» What is required: Only the last stretch of the records is wanted: restate word for word the line with "Screen dimensions: 1020x488" and every line after it.

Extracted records
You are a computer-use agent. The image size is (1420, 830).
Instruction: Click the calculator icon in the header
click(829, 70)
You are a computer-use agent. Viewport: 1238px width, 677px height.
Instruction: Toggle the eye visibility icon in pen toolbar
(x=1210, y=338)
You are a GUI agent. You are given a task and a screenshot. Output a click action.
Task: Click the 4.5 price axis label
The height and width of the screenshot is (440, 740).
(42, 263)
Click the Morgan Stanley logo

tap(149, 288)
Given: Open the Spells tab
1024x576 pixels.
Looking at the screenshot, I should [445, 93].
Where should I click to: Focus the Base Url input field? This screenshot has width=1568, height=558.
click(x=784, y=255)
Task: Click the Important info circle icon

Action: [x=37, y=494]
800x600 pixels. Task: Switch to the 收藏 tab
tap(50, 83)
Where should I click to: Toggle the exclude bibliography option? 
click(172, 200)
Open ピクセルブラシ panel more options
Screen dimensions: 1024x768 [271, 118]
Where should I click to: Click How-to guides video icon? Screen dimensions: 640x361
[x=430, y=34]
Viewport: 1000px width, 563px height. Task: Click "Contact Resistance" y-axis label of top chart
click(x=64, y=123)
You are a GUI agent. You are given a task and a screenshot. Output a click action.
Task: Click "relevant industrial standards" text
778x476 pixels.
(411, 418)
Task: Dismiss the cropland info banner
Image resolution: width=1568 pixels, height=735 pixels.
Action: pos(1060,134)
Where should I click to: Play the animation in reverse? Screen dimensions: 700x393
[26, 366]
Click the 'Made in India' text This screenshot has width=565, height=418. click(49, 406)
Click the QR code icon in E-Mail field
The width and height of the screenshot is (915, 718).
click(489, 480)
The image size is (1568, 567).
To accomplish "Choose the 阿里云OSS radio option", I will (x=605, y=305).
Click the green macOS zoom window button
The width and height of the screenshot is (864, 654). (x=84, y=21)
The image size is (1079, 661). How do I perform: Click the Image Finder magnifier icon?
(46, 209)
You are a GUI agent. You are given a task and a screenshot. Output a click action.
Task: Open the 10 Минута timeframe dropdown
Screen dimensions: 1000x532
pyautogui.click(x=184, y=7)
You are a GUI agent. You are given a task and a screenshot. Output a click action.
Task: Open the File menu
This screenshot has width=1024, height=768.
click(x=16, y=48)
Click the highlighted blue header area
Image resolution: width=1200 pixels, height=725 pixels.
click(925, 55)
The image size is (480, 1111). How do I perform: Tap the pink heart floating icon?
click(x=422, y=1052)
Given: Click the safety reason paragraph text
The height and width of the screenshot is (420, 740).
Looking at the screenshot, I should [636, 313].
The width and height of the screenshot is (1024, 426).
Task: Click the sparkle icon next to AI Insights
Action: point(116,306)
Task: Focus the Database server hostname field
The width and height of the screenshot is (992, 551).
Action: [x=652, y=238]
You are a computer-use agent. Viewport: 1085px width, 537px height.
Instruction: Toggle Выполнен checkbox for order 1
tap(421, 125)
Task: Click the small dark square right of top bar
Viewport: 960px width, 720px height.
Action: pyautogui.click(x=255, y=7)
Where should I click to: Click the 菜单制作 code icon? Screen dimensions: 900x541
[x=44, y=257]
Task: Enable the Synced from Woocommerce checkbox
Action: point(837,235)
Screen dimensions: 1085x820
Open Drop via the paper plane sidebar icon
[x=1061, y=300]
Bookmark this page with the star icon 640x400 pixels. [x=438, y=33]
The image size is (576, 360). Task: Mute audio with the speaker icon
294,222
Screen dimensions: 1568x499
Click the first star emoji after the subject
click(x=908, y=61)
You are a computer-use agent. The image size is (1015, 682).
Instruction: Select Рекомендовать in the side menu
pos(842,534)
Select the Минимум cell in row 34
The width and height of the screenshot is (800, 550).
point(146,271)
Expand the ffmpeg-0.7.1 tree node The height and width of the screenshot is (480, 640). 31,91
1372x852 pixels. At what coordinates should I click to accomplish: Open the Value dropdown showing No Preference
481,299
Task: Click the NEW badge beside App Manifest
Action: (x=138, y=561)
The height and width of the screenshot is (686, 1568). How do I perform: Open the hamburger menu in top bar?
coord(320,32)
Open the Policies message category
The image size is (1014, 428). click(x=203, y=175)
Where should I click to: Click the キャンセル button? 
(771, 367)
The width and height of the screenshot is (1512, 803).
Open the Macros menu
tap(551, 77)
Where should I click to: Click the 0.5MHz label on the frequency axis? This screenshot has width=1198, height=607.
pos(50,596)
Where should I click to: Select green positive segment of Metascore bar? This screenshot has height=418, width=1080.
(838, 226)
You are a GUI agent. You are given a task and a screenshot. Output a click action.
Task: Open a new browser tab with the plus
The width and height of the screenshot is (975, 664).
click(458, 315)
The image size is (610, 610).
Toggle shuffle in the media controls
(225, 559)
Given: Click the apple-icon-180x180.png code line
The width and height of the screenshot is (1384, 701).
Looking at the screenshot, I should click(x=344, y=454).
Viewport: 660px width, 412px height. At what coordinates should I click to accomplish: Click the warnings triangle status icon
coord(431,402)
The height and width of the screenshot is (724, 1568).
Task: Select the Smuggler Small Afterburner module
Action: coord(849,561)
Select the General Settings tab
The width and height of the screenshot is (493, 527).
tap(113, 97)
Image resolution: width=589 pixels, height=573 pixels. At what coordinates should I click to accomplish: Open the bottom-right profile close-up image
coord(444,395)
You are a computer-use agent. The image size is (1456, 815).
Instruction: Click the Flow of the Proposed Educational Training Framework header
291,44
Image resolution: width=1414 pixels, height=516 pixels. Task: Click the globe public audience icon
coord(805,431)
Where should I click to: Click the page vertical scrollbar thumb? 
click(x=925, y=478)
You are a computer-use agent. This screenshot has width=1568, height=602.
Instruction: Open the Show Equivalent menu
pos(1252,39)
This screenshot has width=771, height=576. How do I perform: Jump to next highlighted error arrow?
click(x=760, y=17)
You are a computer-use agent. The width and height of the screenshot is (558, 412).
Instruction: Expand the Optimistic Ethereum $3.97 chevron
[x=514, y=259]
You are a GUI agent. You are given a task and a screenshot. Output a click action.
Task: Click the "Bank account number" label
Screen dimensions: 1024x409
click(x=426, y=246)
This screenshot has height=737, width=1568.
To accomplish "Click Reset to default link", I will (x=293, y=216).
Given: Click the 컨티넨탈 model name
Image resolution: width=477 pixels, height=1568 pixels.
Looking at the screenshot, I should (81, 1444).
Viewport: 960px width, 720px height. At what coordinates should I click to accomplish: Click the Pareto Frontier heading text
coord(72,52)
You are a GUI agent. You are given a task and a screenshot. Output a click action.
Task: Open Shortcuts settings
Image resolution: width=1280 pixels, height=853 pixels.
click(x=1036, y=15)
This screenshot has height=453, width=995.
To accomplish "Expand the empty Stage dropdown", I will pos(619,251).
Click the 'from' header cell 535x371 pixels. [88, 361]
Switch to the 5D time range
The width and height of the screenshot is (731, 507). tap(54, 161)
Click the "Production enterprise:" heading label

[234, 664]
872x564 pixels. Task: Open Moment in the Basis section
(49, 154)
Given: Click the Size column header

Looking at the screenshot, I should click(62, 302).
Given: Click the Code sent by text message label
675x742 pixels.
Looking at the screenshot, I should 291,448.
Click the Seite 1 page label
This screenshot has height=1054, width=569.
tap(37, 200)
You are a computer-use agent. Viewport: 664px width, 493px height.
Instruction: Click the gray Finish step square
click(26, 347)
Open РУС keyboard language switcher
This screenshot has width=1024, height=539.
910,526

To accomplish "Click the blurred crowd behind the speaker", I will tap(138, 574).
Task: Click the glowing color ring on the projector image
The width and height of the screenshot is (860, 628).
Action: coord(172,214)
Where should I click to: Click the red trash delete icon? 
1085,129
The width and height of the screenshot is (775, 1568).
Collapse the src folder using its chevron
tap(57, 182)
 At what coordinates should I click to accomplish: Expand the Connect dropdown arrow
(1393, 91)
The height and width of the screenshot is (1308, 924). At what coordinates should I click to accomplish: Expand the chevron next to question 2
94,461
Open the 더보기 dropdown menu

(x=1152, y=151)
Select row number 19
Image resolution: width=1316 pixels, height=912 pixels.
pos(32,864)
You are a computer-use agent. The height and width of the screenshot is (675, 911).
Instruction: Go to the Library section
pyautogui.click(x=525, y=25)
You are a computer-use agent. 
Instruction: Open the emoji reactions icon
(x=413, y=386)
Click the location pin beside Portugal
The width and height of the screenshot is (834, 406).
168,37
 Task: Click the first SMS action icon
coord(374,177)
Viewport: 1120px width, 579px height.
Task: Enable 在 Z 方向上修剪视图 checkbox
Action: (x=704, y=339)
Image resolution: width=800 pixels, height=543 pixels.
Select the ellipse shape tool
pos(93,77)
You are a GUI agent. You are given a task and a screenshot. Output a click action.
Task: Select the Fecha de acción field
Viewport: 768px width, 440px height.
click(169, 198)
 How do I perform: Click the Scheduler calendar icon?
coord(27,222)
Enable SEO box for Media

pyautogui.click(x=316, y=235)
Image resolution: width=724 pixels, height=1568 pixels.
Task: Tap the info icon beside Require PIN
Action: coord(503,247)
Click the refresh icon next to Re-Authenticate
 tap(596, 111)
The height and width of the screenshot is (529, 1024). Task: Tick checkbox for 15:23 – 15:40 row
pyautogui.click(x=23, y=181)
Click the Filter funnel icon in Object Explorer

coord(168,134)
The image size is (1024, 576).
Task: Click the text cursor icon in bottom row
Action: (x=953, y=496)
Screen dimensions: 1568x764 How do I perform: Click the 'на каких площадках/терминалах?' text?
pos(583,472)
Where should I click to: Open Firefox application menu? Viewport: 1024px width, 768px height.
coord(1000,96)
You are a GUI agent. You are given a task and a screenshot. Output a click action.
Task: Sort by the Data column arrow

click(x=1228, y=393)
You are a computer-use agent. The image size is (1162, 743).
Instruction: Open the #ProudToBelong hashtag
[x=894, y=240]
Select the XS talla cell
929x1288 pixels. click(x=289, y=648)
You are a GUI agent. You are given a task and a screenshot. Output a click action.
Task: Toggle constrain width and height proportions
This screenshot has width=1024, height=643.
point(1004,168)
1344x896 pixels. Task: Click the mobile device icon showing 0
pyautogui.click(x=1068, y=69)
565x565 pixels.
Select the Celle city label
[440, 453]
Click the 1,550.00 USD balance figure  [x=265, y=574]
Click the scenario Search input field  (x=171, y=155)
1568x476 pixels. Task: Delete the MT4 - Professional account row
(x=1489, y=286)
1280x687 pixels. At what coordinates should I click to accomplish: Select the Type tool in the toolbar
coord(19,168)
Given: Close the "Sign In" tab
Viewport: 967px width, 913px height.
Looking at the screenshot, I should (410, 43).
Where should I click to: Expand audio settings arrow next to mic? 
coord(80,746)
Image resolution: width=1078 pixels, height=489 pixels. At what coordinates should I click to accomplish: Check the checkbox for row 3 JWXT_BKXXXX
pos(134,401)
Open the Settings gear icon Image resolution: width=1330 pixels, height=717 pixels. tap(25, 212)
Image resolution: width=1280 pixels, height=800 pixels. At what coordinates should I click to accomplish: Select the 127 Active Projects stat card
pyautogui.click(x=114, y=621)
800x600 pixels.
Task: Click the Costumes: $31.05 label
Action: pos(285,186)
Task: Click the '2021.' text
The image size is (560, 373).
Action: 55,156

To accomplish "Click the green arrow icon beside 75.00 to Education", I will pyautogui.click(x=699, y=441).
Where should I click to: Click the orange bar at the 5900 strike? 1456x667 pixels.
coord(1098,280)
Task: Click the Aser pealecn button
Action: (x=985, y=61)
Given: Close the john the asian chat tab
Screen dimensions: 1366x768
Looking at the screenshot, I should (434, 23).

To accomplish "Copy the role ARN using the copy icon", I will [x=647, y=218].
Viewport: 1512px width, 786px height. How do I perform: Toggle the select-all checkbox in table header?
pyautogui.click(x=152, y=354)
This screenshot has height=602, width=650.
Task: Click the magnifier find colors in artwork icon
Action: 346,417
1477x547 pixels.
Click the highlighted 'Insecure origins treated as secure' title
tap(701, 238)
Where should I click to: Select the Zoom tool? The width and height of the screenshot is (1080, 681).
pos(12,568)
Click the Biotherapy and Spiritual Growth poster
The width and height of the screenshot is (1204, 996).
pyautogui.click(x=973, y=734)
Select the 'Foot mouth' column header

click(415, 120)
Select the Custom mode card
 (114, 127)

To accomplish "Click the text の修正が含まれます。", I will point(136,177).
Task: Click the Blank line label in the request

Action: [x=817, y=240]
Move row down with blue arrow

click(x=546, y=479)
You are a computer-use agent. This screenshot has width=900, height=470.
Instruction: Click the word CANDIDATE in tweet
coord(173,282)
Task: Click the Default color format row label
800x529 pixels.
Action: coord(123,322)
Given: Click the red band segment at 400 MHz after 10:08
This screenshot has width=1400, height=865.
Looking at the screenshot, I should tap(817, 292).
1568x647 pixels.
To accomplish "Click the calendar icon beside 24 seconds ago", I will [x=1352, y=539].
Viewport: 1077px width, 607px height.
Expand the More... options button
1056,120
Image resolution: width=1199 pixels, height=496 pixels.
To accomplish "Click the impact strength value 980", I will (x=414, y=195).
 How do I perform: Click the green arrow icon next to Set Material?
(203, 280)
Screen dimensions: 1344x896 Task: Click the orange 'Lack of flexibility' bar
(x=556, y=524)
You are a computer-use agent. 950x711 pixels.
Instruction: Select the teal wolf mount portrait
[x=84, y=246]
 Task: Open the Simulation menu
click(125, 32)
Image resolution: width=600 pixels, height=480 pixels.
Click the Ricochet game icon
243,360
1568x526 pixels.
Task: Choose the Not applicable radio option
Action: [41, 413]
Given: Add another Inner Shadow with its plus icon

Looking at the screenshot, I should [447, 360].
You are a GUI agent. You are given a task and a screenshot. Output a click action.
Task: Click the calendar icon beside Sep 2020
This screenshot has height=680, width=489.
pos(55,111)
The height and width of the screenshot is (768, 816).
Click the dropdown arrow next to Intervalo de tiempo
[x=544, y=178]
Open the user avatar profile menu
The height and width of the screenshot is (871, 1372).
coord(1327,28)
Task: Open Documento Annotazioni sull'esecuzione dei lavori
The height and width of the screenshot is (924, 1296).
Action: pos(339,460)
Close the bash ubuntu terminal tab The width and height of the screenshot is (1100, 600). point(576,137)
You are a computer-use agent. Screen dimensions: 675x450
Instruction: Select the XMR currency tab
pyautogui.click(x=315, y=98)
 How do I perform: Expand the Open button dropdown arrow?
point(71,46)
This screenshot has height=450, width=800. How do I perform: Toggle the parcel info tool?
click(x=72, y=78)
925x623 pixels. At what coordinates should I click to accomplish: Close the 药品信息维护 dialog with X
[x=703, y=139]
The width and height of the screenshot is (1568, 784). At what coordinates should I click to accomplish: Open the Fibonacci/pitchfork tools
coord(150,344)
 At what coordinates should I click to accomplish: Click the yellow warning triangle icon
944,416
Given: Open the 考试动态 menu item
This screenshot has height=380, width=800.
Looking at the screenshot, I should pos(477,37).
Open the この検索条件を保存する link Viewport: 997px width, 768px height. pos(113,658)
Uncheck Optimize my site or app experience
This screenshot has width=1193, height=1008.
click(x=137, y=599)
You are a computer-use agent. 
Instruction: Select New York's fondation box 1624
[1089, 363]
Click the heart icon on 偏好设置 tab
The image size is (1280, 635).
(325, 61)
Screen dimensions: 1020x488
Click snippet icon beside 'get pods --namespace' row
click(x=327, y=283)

» Solution for this exercise:
Screen dimensions: 1020x488
Click snippet icon beside 'get pods --namespace' row
click(x=327, y=283)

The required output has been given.